EXERCISE:
Count the lines in the data below holding the string "dialog" and write the total by itself.
╭─ RECORDS SHOWN
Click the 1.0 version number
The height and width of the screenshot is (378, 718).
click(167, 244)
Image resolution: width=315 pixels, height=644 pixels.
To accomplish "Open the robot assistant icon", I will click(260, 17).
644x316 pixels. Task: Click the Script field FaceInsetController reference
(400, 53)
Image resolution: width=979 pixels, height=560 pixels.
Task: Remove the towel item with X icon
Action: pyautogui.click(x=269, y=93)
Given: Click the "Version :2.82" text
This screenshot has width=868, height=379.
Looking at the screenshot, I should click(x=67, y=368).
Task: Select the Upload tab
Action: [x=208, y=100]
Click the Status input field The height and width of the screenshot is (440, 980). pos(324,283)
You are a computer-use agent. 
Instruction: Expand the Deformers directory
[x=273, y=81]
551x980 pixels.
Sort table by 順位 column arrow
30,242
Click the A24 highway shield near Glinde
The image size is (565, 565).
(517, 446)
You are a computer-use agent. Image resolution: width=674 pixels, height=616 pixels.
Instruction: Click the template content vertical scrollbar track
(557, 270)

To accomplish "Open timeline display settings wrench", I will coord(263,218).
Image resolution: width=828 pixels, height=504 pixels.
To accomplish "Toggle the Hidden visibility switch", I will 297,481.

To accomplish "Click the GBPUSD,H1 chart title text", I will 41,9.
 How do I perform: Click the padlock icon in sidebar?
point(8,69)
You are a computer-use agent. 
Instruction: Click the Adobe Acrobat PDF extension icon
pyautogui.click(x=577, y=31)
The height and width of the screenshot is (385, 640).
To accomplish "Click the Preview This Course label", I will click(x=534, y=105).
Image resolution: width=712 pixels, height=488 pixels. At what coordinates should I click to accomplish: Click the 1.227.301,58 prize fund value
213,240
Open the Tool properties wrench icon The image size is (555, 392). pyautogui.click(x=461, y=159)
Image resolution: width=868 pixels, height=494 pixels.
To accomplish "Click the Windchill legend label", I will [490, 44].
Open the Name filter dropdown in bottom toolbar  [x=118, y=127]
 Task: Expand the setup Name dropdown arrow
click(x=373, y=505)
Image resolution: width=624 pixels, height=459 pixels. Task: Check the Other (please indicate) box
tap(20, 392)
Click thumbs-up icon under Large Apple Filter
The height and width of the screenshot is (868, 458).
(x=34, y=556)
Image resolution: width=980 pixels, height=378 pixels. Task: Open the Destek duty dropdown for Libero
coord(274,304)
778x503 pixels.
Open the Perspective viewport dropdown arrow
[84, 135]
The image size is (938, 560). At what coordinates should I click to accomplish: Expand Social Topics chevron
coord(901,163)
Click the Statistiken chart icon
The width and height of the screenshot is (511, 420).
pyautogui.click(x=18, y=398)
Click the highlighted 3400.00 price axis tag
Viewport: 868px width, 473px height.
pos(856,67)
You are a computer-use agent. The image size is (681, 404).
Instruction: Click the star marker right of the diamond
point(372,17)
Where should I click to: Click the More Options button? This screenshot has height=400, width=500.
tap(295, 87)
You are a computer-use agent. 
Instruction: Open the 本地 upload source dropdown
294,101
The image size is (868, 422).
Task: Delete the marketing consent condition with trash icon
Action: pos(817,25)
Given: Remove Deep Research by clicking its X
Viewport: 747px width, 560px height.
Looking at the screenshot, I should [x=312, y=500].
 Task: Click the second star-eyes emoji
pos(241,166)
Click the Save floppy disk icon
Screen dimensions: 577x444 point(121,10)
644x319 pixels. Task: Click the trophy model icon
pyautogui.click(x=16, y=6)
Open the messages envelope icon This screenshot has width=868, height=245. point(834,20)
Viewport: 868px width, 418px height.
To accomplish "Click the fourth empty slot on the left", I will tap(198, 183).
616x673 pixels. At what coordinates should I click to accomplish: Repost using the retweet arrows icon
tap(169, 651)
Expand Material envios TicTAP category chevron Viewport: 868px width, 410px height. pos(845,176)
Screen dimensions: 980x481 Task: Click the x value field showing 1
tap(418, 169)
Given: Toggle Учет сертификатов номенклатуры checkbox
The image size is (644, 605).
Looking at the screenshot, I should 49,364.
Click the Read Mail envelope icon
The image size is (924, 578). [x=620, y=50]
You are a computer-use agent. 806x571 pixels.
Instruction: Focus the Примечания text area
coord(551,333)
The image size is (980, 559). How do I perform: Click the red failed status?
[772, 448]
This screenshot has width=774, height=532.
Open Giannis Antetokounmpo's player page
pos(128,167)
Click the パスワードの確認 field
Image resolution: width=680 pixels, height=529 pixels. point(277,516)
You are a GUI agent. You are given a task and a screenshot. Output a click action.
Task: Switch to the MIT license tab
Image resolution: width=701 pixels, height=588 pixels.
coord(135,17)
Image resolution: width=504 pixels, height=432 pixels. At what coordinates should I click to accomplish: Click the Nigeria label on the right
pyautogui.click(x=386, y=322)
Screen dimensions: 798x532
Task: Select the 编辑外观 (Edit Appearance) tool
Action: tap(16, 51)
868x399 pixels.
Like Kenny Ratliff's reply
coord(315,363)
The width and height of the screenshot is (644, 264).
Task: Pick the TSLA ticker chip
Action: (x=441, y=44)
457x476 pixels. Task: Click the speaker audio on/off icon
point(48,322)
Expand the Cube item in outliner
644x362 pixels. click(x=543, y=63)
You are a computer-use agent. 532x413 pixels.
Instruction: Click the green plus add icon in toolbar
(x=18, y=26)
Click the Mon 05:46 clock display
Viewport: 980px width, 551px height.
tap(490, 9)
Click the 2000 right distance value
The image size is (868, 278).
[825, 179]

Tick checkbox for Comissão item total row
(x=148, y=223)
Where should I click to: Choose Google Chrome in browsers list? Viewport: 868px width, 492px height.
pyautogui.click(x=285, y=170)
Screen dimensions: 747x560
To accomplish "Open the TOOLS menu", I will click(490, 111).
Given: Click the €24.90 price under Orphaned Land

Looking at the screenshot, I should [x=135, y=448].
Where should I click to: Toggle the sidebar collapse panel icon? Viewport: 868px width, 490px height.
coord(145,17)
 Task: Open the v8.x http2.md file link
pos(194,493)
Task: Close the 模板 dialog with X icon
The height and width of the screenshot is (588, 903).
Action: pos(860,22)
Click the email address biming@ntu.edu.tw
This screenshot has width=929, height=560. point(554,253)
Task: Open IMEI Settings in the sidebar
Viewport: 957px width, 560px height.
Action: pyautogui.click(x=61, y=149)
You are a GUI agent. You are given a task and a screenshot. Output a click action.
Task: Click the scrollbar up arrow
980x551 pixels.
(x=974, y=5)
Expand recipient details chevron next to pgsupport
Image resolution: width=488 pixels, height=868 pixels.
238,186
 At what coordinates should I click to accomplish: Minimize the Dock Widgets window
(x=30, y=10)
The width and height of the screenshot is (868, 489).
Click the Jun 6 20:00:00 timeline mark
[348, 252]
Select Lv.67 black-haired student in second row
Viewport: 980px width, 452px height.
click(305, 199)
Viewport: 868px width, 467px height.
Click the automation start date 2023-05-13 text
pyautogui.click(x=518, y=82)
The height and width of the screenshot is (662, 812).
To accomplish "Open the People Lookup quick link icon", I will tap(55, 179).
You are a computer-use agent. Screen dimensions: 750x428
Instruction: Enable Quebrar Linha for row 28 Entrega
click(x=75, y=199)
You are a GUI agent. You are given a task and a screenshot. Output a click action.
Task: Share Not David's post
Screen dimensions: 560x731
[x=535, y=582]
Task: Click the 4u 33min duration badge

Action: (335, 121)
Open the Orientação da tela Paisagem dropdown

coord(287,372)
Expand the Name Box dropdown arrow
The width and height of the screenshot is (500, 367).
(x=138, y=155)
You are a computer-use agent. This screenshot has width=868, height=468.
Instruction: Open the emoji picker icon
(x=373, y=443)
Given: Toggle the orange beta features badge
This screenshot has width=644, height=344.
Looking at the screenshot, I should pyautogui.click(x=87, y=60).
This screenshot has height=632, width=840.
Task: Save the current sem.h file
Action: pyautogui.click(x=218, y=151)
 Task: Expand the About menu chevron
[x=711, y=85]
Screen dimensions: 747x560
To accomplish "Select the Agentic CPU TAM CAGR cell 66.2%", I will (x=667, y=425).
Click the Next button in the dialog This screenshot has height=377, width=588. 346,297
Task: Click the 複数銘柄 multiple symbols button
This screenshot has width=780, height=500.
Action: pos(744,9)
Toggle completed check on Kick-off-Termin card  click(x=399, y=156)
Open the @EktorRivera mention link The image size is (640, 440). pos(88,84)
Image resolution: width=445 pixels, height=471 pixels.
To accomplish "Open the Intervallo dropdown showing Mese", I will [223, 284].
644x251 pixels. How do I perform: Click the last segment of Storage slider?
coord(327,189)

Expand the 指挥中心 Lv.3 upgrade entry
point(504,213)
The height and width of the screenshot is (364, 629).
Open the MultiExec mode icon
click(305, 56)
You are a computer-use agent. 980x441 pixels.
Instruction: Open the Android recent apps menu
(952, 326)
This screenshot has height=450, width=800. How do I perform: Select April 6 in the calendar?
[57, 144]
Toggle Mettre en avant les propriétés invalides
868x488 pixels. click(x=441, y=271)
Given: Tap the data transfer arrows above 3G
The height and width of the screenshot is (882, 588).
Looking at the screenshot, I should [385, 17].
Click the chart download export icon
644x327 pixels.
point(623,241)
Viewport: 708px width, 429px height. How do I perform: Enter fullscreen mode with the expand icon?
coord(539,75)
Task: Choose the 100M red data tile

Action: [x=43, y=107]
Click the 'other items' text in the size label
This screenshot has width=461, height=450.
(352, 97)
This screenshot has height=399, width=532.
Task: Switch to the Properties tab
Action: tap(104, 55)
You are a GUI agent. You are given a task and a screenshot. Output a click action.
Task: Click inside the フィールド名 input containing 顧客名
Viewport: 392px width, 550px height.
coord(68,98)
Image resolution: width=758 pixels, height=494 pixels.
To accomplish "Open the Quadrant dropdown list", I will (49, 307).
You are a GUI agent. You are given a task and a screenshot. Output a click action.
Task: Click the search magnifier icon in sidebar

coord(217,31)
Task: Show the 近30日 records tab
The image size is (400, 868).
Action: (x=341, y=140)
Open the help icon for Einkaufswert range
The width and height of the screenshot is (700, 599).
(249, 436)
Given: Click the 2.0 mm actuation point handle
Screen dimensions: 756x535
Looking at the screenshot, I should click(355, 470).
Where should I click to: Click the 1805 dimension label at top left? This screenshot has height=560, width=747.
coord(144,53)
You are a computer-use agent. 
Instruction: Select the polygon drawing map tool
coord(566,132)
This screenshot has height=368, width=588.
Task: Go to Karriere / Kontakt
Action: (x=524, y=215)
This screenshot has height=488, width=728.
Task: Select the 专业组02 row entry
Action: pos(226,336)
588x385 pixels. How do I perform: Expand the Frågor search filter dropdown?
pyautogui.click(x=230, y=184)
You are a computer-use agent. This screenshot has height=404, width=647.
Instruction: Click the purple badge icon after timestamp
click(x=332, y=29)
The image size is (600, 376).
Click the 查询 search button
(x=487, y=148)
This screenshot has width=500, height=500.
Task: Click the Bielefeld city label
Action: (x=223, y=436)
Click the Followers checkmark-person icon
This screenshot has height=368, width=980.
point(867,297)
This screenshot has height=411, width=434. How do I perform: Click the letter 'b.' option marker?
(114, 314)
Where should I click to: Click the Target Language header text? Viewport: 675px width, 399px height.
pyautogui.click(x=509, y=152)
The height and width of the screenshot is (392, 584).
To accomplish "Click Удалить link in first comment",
╰─
TASK OUTPUT:
2